After some tragedy and culture shock issues, I picked up this series again and am trying to read straight through the series. Chloe Neill, the author, has written more of the books and I was surprised by some of the unexpected plot twists. The last book comes out some time next year.

Our story starts with Some Girls Bite, where Merit, our fearless heroine, is attacked on campus and turned into a vampire by Ethan, head of House Cadogan. Vampires came into the public not that long ago so there isn’t the hush hush secrecy that there is in some novels. I like the openness of it. Sometimes it seems impossible to be able for these vampiric worlds to exist without people finding out. This series doesn’t have those obvious issues.

Merit is a what many people would refer to as a “strong female character”. She knows her own mind and isn’t afraid to stand up for herself. She’s also insecure and a bit bitchy. She understands me.

Naturally there is some sort of sexual tension between Merit and Ethan, because what kind of vampire series would it be without an obvious love interest? What you don’t foresee is the on-again-off-again drama of their relationship. Everyone falls in love with Merit (I mean, I’ll be honest, I’M in love with Merit, so I see the appeal), but she always goes back to Ethan. Ethan, in my humble opinion, is a self-righteous prick. Merit’s presence in his life is a stabilizer and he becomes more like a normal person as the series goes on. Their relationship is maybe my least favorite in the series.
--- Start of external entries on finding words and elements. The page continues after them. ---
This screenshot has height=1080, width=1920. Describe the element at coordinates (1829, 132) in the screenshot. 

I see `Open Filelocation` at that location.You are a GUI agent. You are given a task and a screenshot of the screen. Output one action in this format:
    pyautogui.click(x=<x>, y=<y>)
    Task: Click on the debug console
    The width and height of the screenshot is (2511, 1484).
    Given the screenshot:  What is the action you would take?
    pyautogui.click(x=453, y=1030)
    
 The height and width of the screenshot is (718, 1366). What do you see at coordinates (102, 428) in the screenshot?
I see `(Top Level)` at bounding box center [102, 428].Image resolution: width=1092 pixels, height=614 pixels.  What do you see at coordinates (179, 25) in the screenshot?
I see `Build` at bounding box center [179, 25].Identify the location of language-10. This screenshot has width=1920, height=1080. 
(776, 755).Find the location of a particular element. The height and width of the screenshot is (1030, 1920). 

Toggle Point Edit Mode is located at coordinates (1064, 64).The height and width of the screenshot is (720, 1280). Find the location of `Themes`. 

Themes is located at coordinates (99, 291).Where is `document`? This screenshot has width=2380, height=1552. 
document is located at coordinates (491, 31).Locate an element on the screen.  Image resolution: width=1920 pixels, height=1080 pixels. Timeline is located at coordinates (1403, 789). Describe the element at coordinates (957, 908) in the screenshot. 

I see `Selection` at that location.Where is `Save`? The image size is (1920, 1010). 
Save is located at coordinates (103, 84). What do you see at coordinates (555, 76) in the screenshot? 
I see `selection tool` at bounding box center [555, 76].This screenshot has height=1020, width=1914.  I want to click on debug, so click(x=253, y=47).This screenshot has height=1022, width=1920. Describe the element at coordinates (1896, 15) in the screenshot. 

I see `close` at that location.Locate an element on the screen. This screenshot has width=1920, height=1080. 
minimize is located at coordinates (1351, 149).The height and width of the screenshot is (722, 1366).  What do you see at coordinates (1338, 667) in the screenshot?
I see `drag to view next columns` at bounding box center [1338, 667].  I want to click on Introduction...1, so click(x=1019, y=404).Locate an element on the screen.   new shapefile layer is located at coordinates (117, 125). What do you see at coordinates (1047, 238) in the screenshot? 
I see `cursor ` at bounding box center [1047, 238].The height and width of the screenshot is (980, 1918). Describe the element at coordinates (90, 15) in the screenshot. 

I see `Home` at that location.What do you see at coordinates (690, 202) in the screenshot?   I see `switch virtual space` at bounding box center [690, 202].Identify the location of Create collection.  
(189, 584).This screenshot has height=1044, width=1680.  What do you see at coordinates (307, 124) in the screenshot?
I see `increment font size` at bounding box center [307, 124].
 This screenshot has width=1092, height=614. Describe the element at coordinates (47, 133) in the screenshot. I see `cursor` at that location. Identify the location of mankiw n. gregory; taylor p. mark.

Why read it then? I can hear you asking. I’ll tell you. Mallory and Jeff. Mallory is Merit’s best friend. She finds out in the first books that she’s a sorceress. She also finds the love of her life, Catcher, in the first book. She seems super one dimensional. Until the fifth book when she goes all evil on everyone and turns to black magic.Then she becomes this fascinating character who proves that the badass best friend is sometimes literally a badass. Merit and Mallory’s relationship changes a lot and I love it.

Jeff is a were…something. I’m not going to ruin the surprise because you don’t find out until a few books in. He’s my favorite. Probably because he’s not a vampire. He’s the comedic relief, but also the boy wonder and I appreciate him for all he is.

So…moral of the story: This is a good series. But there are elements that are cliche and cheesy. There are chauvinistic parts. There are feminist parts. It’s a mixed bag. But I like it and am glad that I revisited it. The best part is that it takes place in Chicago. The familiar landmarks make it a mini-vacation for me, and thus, irresistible.